Em 4 de agosto, a Argentina encerra o prazo para uma renegociação de US$ 65 bilhões com o FMI. Trata-se de um valor maior que toda a dívida externa pública brasileira (em torno de US$ 40 bilhões, ou 2% do PIB), mas apenas uma fração da dívida total Argentina (de US$ 320 bilhões, ou 50% do PIB).
O problema nisso tudo, porém, é que ao mesmo tempo em que os problemas vizinhos ressaltam algumas qualidades brasileiras (como a liberdade de imprensa e de dados públicos, que por aqui possuem maior confiabilidade), ainda corremos um risco que os economistas chamam de “Efeito Orloff”.
A brincadeira tem origem no slogan da fabricante russa de vodka, que durante os anos 90 era “Eu sou você amanhã” (em referência a ressaca quase certa no dia seguinte). No economês, o exemplo virou o seguinte: um país emergente que entra em crise abala a confiança nos emergentes de uma maneira geral.
Isso ocorre porque estes países têm uma estrutura econômica, via de regra, parecida. São países exportadores de commodities e com contas externas quase sempre no vermelho.
Essa, entretanto, não é uma sentença fatal. Estamos hoje em uma situação muito melhor do que em outras épocas, como os anos 90, ou nos 80, quando a queda no preço do petróleo levou à chamada “década perdida” (termo que surgiu no México e se espalhou pela América Latina inteira).
É bem verdade que outras economias do continente encontram fases mais positivas, como é o caso da Colômbia, Chile e Peru. Ainda assim, os 3 estão distantes em tamanho e peso econômico na região como os 3 exemplos citados aqui (Brasil, Argentina e México).
A grande questão para o Brasil nos próximos anos será, portanto, sua capacidade de consolidar a sua boa forma por meio de estabilidade entre as instituições e mostrar ao restante do mundo que somos, ao menos na América Latina, uma boa opção para investidores.
Em um mundo onde os conflitos entre EUA e China se acirram, teremos de encarar com seriedade as discussões, e é aí que entra o perigo.
Neste exato momento a Embraer se vê encurralada com uma possível sanção americana à venda de 20 jatos para o Irã, no valor de US$ 1 bilhão.
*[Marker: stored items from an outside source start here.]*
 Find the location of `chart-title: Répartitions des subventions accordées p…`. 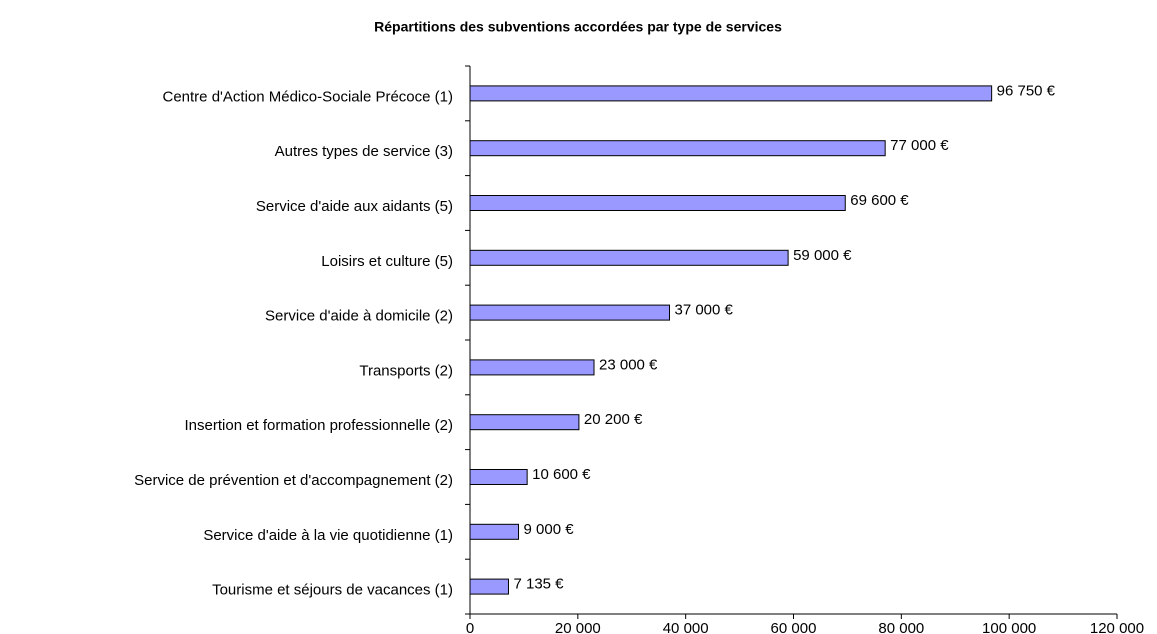

chart-title: Répartitions des subventions accordées p… is located at coordinates (578, 27).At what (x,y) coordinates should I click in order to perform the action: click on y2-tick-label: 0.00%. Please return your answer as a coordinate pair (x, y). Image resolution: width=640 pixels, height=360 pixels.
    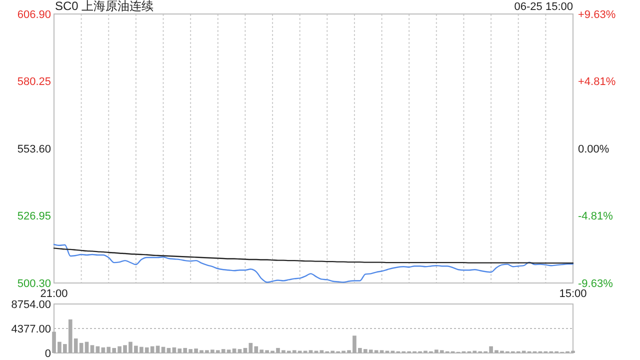
    Looking at the image, I should click on (594, 150).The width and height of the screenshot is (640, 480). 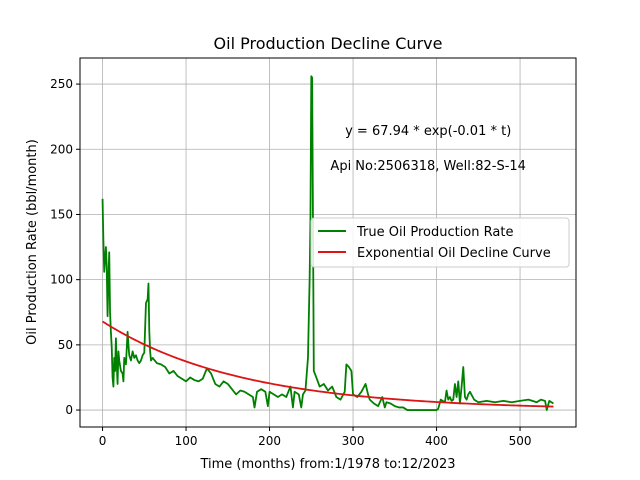 What do you see at coordinates (354, 441) in the screenshot?
I see `x-tick-label: 300` at bounding box center [354, 441].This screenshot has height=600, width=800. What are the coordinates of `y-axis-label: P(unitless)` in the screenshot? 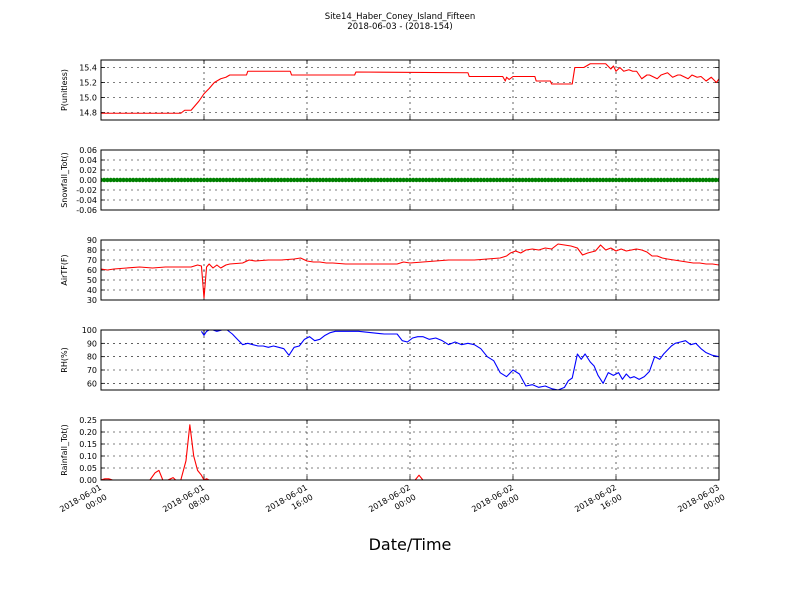 It's located at (64, 90).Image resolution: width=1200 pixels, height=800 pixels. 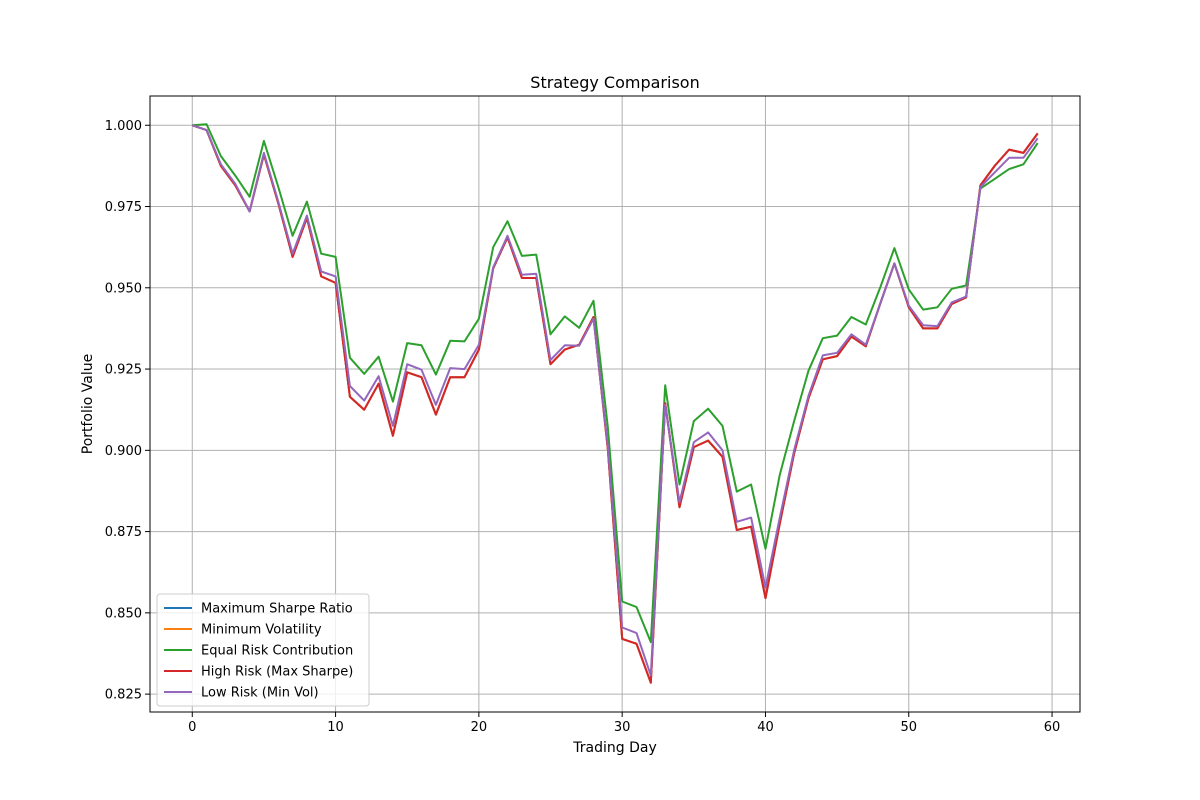 I want to click on x-tick-label: 50, so click(x=908, y=728).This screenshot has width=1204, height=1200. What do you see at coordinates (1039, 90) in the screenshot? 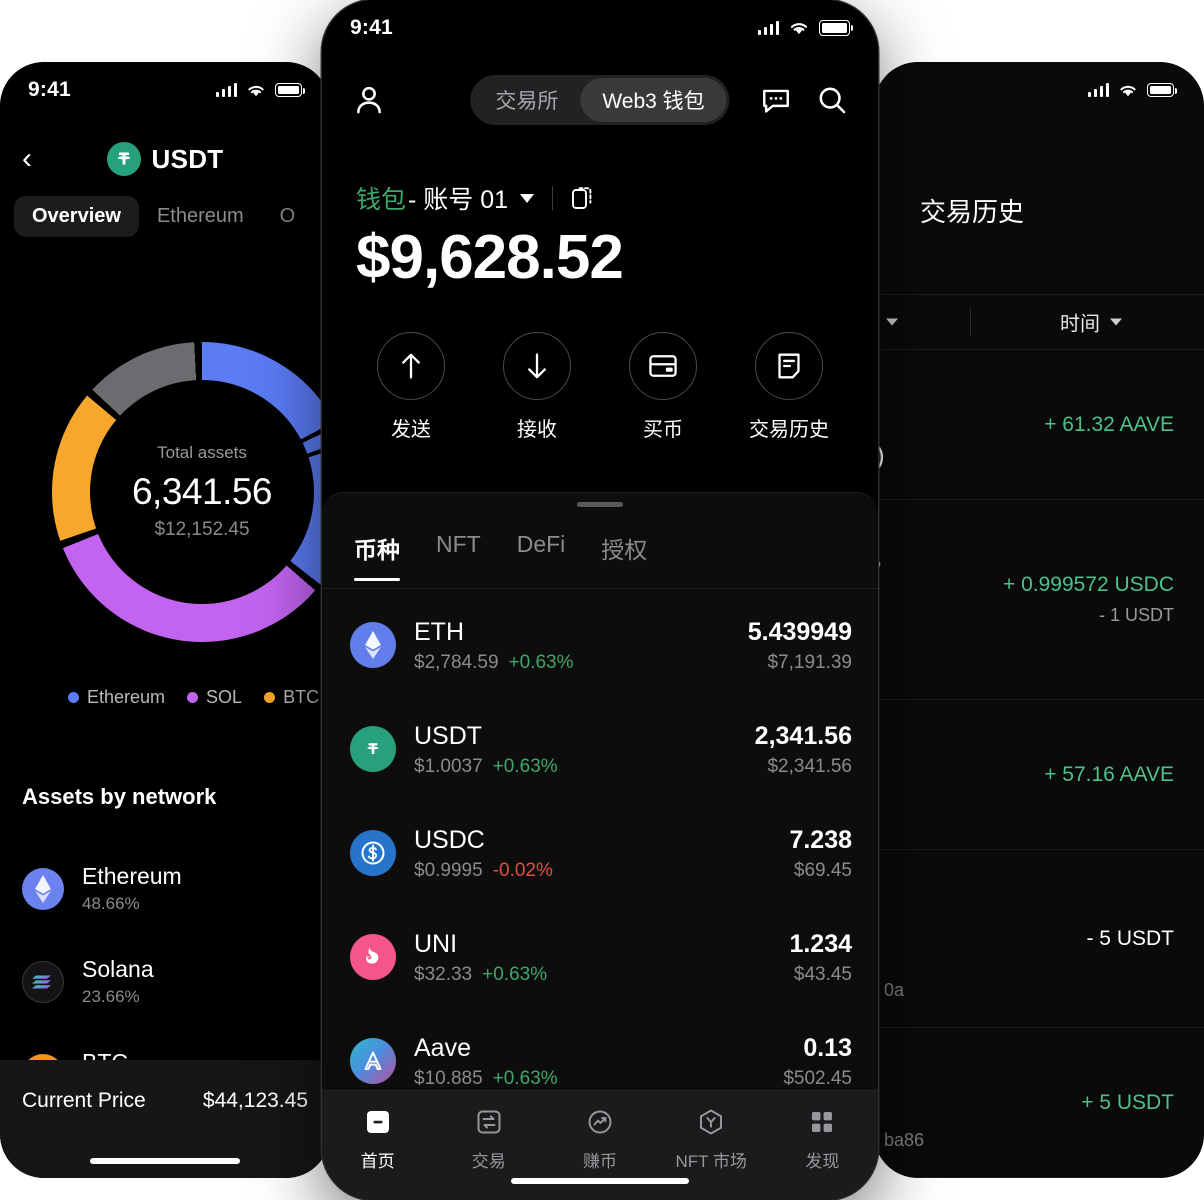
I see `right-status-bar` at bounding box center [1039, 90].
O governo brasileiro, entretanto, demonstra estar alinhado ao governo americano, o que levaria a problemas ainda maiores em uma de nossas mais competitivas empresas.
Em um mundo onde as duas maiores potências do planeta disputam poder abertamente, a posição do Brasil é delicada. Ao contrário da guerra fria, em que não possuímos qualquer relação relevante com os soviéticos, no momento atual a China é nossa maior parceira comercial.
Temos uma boa oportunidade de nos consolidarmos como um país apto a receber investimentos que irão olhar para a China de maneira cautelosa, ao mesmo tempo em que tenhamos uma relação comercial com o país asiático.
Como o cenário atual na América Latina demonstra, somos uma opção viável para ambos os casos, seja para investidores internacionais, seja para o comércio.
Resta saber se este fino equilíbrio será mantido ou se mais uma vez jogaremos pela janela uma oportunidade relevante de desenvolvimento.